*** Begin section ***

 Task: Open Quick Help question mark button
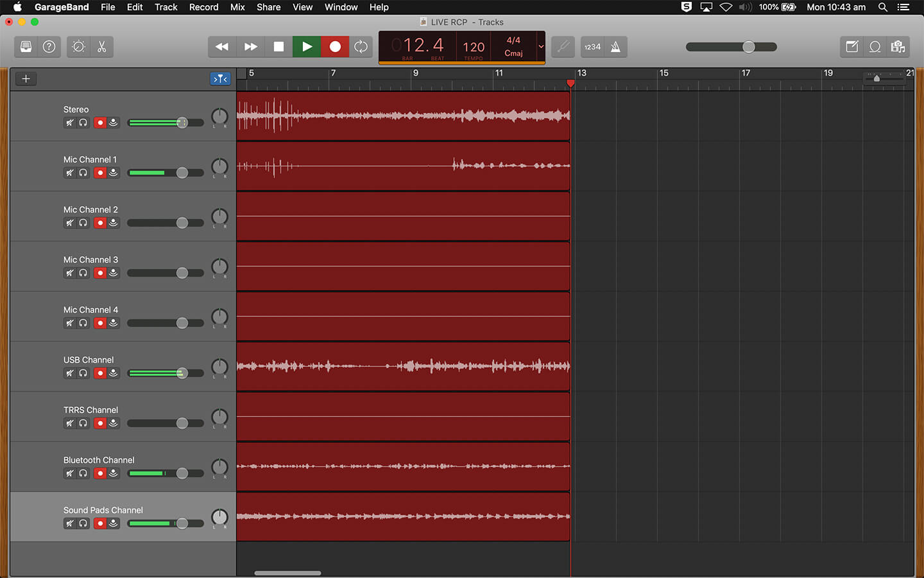[x=49, y=47]
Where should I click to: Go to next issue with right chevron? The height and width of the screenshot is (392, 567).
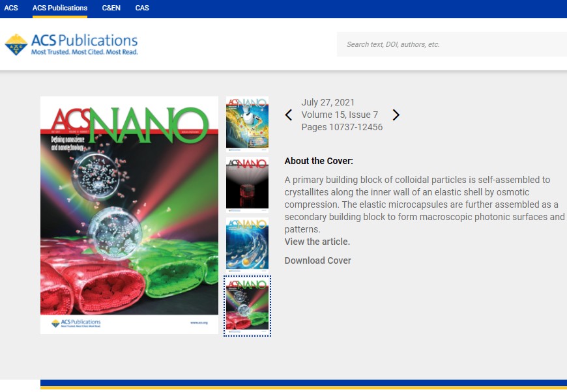[396, 115]
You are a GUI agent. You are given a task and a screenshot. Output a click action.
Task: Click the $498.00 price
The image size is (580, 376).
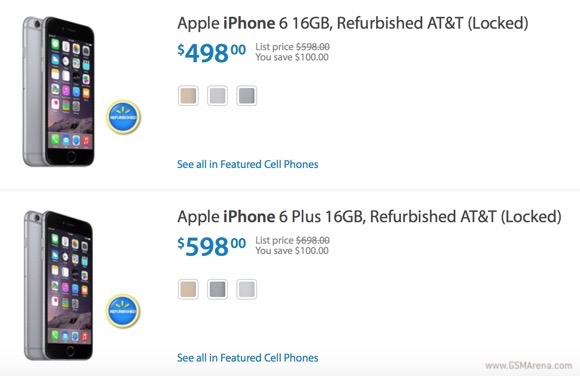click(212, 53)
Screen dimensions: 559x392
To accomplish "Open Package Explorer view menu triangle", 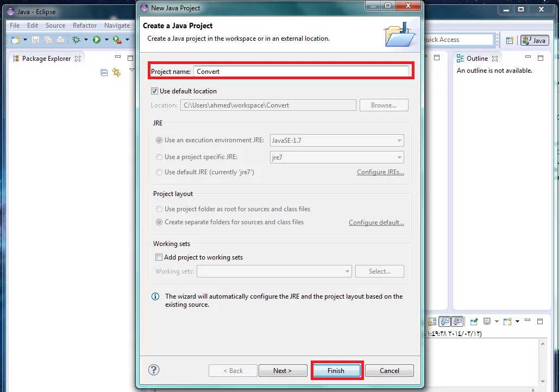I will (131, 71).
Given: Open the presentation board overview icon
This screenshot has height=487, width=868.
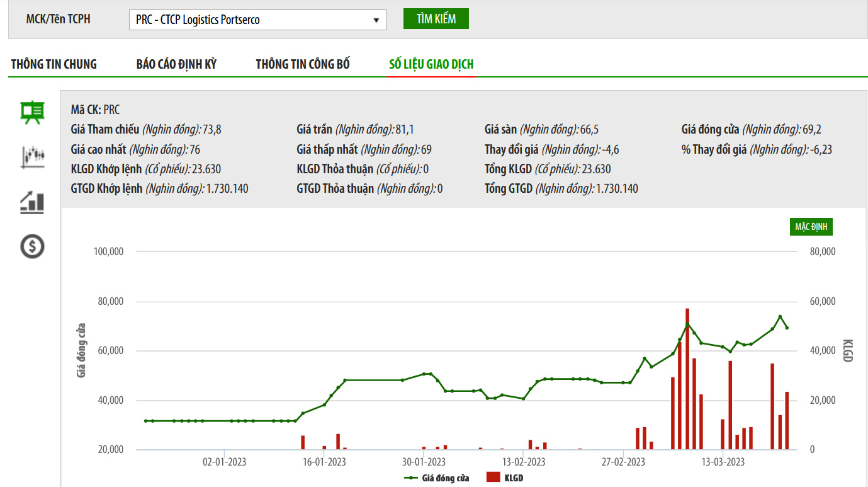Looking at the screenshot, I should tap(32, 113).
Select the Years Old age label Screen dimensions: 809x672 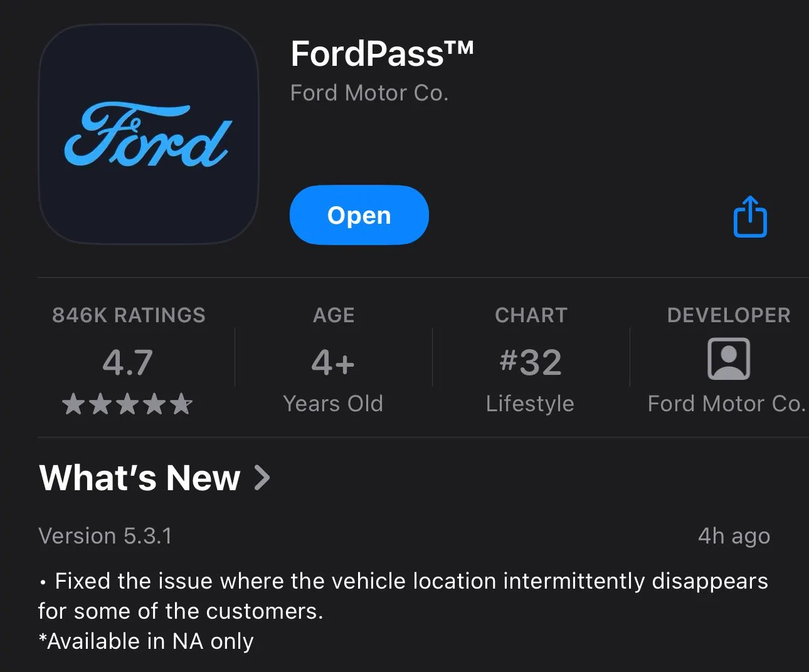point(333,404)
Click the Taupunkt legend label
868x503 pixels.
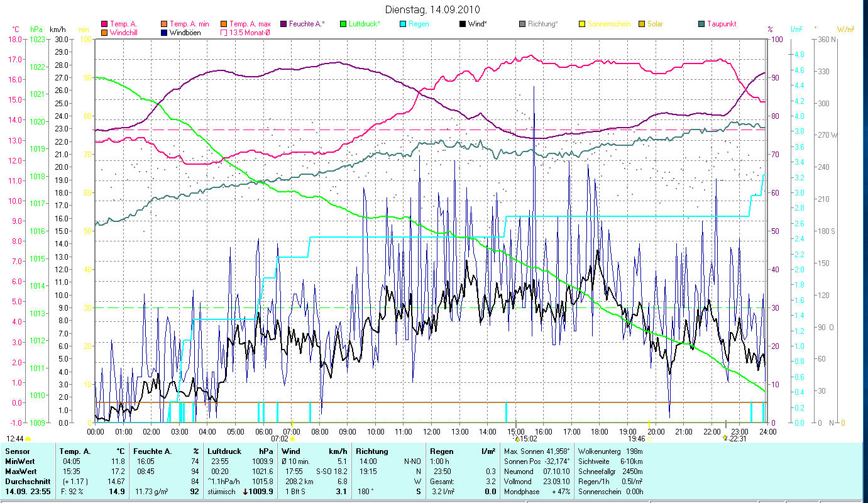[x=721, y=25]
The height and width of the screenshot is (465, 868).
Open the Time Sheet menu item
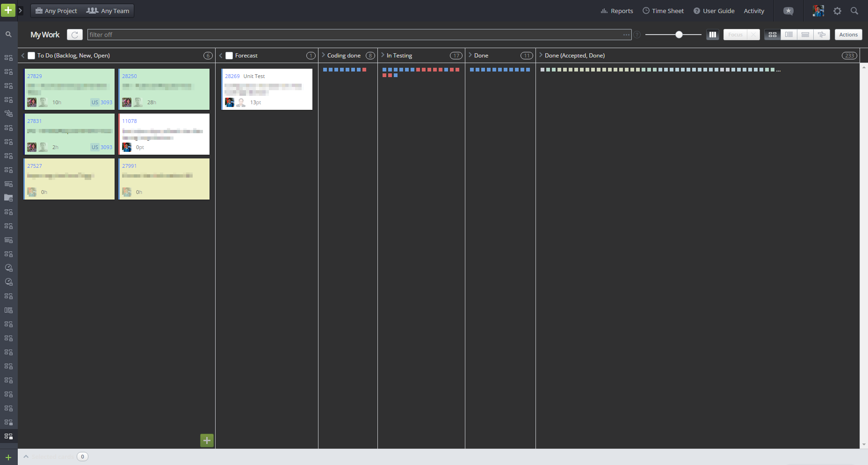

*** End section ***

Problem to solve:
Write out nothing but the lines from the start of the data through the line with "Screen dimensions: 559x392". Leave out the pictures.

Response area:
 Task: Open Quick Help question mark button
[x=49, y=47]
Where should I click to: Go to next issue with right chevron? The height and width of the screenshot is (392, 567).
[396, 115]
You are a GUI agent. You are given a task and a screenshot. Output a click action.
Task: Click the $498.00 price
The image size is (580, 376).
click(212, 53)
Screen dimensions: 559x392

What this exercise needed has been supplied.